My question in-context of Hypervisors is still unanswered. The existing HPMCOUNTER CSRs are in read-only CSR range. We will need separate CSR range from S-mode Read-Write CSRs. Further, we will also need separate CSRs from HS-mode to save-restore VS-mode HPMCOUNTER CSRs states.


A more general question is that is it worth to add so many CSRs and add increase overhead for Hypervisors just to make HPMCOUNTER writeable form HS-mode and VS-mode. We should also consider the fact the Linux perf will be mostly used for debugging and analysis.





From: tech-privileged@... <tech-privileged@...> On Behalf Of alankao
Sent: 18 August 2020 14:12
To: tech-privileged@...
Subject: Re: [RISC-V] [tech-privileged] A proposal to enhance RISC-V HPM (Hardware Performance Monitor)



Hi Anup,


Fair enough.  Of course, your conclusion is totally correct: "we CAN EASILY set the HPM* ...," but the real question here is in point 1: Are counter updates really that in-frequent so?  So far, nobody provided any convincing pieces of evidence. Yet, I would like to share our findings from an out-of-the-box experiment.
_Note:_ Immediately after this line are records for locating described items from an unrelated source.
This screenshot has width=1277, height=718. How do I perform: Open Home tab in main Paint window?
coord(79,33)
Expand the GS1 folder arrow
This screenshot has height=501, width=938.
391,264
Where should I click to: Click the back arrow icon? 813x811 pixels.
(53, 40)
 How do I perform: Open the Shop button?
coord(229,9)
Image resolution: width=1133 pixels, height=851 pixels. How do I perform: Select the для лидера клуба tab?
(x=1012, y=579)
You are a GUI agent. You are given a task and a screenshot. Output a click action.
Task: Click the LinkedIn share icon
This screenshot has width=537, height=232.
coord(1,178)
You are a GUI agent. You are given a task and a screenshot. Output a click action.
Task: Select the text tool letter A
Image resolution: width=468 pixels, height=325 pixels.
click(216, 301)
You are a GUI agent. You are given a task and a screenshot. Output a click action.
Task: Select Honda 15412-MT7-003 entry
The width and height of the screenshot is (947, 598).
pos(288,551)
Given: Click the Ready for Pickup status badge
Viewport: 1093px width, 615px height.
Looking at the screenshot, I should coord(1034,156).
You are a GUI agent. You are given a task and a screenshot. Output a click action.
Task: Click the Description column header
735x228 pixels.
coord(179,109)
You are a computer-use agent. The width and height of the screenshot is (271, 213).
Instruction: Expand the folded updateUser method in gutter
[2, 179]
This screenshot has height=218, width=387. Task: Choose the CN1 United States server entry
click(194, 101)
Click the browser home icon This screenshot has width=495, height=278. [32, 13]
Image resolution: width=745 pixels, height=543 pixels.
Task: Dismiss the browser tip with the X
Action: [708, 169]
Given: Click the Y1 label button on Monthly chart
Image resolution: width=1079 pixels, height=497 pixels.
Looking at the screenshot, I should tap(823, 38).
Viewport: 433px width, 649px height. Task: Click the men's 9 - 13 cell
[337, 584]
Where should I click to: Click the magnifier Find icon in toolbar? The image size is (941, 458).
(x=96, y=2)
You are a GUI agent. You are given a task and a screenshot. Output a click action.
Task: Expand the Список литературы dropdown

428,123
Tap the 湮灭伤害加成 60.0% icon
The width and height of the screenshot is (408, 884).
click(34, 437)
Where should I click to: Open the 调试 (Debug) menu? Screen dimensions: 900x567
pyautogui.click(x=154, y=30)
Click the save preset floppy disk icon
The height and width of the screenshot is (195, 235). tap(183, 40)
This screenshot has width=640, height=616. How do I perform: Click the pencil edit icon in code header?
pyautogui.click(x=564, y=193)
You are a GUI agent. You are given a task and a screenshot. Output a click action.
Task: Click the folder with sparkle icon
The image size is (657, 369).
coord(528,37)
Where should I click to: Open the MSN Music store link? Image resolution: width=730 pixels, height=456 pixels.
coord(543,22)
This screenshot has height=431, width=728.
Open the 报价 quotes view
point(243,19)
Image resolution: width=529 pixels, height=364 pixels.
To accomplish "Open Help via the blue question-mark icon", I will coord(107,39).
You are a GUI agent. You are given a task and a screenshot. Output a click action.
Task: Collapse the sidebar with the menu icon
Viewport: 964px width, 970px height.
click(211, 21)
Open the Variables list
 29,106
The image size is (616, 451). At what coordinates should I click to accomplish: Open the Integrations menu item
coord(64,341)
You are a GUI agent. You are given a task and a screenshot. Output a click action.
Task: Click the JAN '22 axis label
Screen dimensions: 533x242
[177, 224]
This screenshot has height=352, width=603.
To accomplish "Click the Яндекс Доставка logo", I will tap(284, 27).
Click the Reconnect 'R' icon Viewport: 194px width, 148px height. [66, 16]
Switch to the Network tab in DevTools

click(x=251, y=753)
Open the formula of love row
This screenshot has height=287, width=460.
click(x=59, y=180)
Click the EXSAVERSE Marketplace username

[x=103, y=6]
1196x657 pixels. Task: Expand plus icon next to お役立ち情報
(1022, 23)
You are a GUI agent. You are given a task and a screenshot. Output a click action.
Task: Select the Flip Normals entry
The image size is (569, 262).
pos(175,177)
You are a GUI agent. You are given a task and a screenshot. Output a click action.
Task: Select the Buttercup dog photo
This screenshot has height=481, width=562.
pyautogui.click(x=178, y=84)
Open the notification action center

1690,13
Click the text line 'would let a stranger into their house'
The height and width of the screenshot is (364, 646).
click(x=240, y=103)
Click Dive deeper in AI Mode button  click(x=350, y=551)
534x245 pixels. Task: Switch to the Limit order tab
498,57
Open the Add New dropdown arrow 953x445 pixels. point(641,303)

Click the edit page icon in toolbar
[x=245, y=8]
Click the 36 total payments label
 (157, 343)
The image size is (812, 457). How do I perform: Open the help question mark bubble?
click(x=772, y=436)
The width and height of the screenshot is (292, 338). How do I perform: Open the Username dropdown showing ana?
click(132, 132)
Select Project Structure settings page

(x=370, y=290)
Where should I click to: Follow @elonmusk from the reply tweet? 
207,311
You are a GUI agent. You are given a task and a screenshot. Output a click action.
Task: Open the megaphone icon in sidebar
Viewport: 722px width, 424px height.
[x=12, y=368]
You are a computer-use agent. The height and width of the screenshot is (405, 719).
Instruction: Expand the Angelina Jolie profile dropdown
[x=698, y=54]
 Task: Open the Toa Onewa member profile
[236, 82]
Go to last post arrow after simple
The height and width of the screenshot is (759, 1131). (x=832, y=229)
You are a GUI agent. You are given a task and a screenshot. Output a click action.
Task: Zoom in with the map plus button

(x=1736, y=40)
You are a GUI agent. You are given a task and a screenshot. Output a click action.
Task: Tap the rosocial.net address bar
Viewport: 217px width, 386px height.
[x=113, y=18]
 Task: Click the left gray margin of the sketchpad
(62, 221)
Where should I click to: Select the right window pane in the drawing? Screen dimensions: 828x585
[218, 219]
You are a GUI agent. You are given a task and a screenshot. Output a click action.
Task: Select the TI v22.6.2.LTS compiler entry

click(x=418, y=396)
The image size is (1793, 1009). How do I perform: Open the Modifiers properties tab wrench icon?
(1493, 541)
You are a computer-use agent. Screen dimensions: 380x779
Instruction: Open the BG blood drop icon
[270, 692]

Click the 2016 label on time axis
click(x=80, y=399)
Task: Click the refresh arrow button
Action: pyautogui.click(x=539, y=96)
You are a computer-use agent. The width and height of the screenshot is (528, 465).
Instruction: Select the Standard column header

The system for testing is a 4.17-based Linux branch which contains andes_pmu patch, running on our A27 design on FPGA.  The testing command was 


time perf record -e cache-references ./whestone


where "cache-references" is an andes_pmu cache event and the target program is a normal whestone executable.  We tested three different settings,


Baseline: all HPM CSRs are written in S-mode using plain csr_write.

SBI1: HPM counter CSRs are written with SBI calls.
SBI2: HPM counter and event CSRs are written with SBI calls.

We ran each of them 20 times and calculate the average of "real" part of the output.  It turns out that, (in seconds)
Baseline:  23.131
SBI1: 24.840 (increasing 7.4% more time from baseline)
SBI2: 25.691 (increasing 11.1% more time from baseline)

Considering the result, does the write-enable bit count as a benefit now?
Also, it's perfectly fine that QEMU virt platform doesn't support PMUs which allow S-mode to write HPM CSRs, so I don't think #279 answers #280 and #278.